FaceAge AI Brings New Precision to Biological Age
Doctors often begin medical evaluations with a quick visual check known as the “eyeball test,” where they estimate if a patient looks older or younger than their actual age. This impression can influence important healthcare decisions. Now, this intuitive method is getting a boost from technology. The FaceAge AI algorithm converts a simple headshot into a number that reflects a person’s biological age, offering a more accurate measure than the birthday on their medical chart.
Trained on tens of thousands of images, FaceAge revealed that cancer patients tend to be biologically about five years older than healthy individuals of the same chronological age. This insight could help doctors determine who can handle aggressive treatments and who might benefit from gentler options.
How FaceAge AI Helps Medical Decisions
Imagine two patients: one is a lively 75-year-old with a biological age of 65, and the other is a frail 60-year-old whose biological age reads 70. Aggressive therapy like radiation could be suitable for the first but risky for the second. FaceAge AI could guide decisions not only in cancer care but also in surgeries and end-of-life treatments.
Sharper Lens on Frailty with FaceAge AI
People age at different rates based on genetics, lifestyle, and habits such as smoking or drinking. Although genetic tests can measure aging, they are often expensive. FaceAge AI offers an accessible alternative by analyzing only a selfie. The model was built using nearly 59,000 portraits of healthy adults over 60 from public datasets.
It was then tested on over 6,000 cancer patients in the US and Europe, using photos taken before treatment. On average, cancer patients appeared biologically 4.79 years older than their actual age. Moreover, higher FaceAge AI scores predicted poorer survival outcomes, even after adjusting for age, sex, and tumor type. The risk notably increased for those with a biological age above 85.

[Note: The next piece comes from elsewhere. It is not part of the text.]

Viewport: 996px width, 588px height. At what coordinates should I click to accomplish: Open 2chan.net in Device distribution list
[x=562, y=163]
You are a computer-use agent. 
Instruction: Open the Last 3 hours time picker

Unique Aging Signs Detected by FaceAge AI
Interestingly, FaceAge AI focuses on subtle facial features differently from humans. For instance, it gives less importance to gray hair or balding and pays more attention to changes in facial muscle tone. This approach allowed doctors to improve their predictions about patient survival when combined with their own assessments.

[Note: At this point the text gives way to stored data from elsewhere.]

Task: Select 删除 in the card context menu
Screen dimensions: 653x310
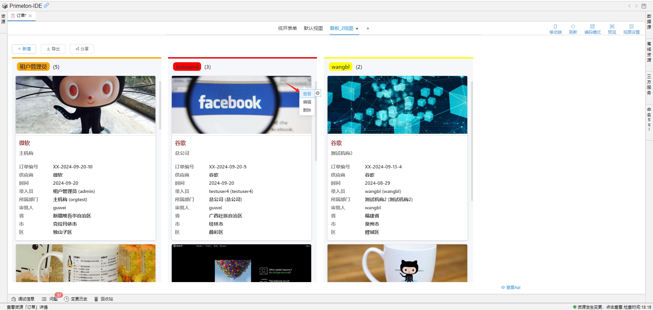Action: pos(307,110)
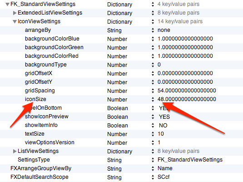The height and width of the screenshot is (182, 243).
Task: Open type stepper for the showItemInfo row
Action: click(153, 125)
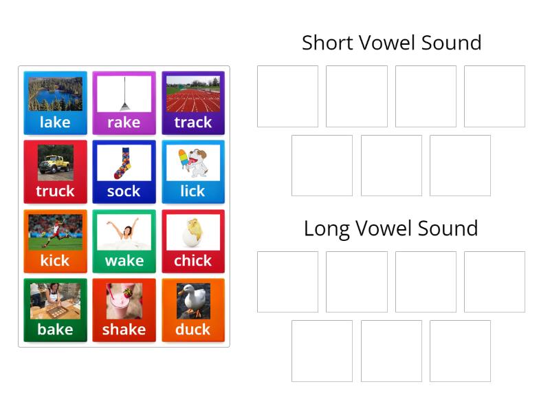Select the truck word card
The width and height of the screenshot is (550, 413).
[x=55, y=172]
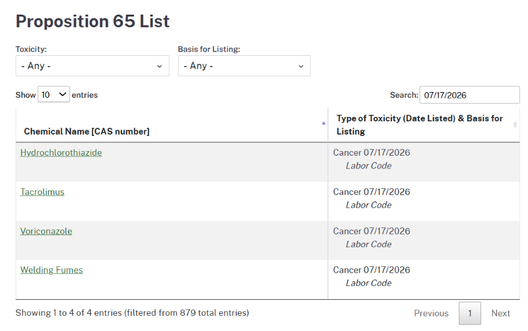Select page 1 in pagination
528x331 pixels.
(x=470, y=313)
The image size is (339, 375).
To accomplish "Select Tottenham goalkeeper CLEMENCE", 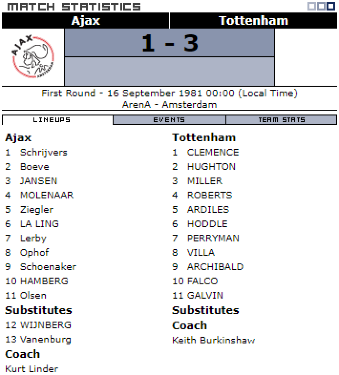I will pos(213,153).
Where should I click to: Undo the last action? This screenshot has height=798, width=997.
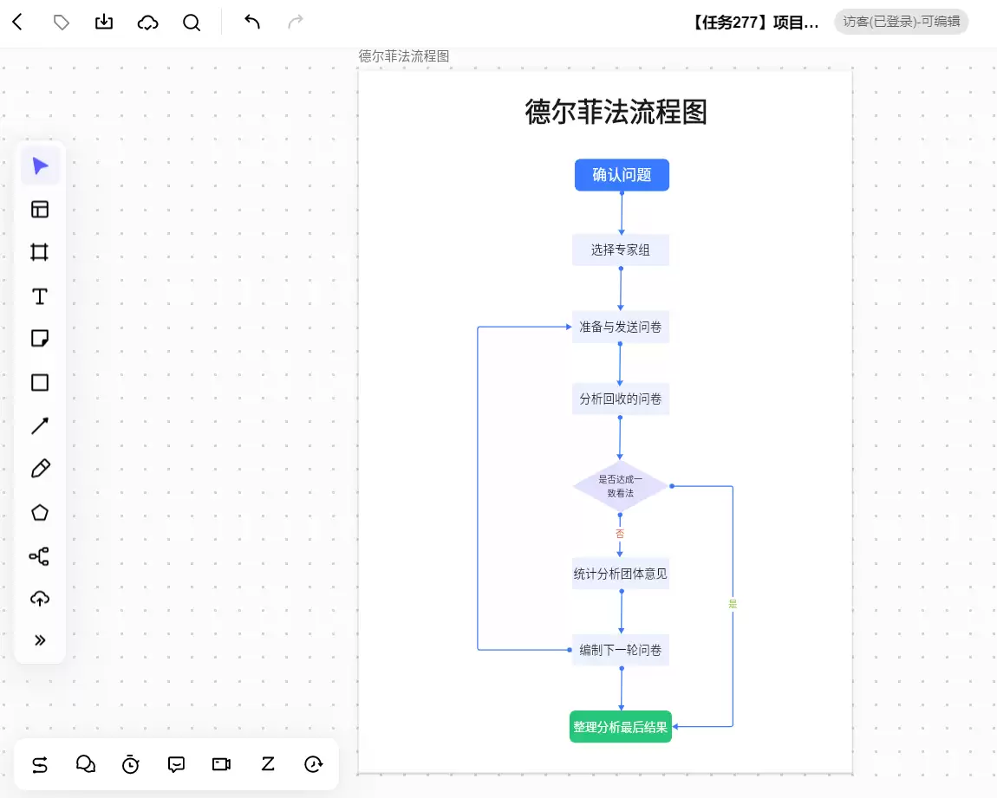[252, 23]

In one test, eight physicians guessed which terminal cancer patients would survive six months based on photos alone. Their accuracy was only slightly better than chance. However, with FaceAge AI data, their predictions improved significantly.
Addressing Bias and Ethical Concerns of FaceAge AI
AI tools can sometimes perform poorly on non-white populations. Preliminary checks showed no major racial bias in FaceAge AI predictions. Nevertheless, developers are training a new model on 20,000 patients to enhance fairness. They are also studying how factors like makeup, cosmetic surgery, or lighting might affect results.
Ethical challenges arise with the ability to estimate biological age from selfies. While this tool can benefit doctors, it might also tempt life insurers or employers to assess risk unfairly. One expert noted, “It is for sure something that needs attention, to assure that these technologies are used only in the benefit for the patient.” Learning that one’s body is older biologically could motivate healthier habits or cause anxiety.
Future Plans for FaceAge AI
The researchers plan to launch a public portal where people can upload images to join a study validating the algorithm further. Clinical versions could follow after additional testing. This technology promises to change how biological age is assessed, offering a powerful tool for personalized healthcare decisions.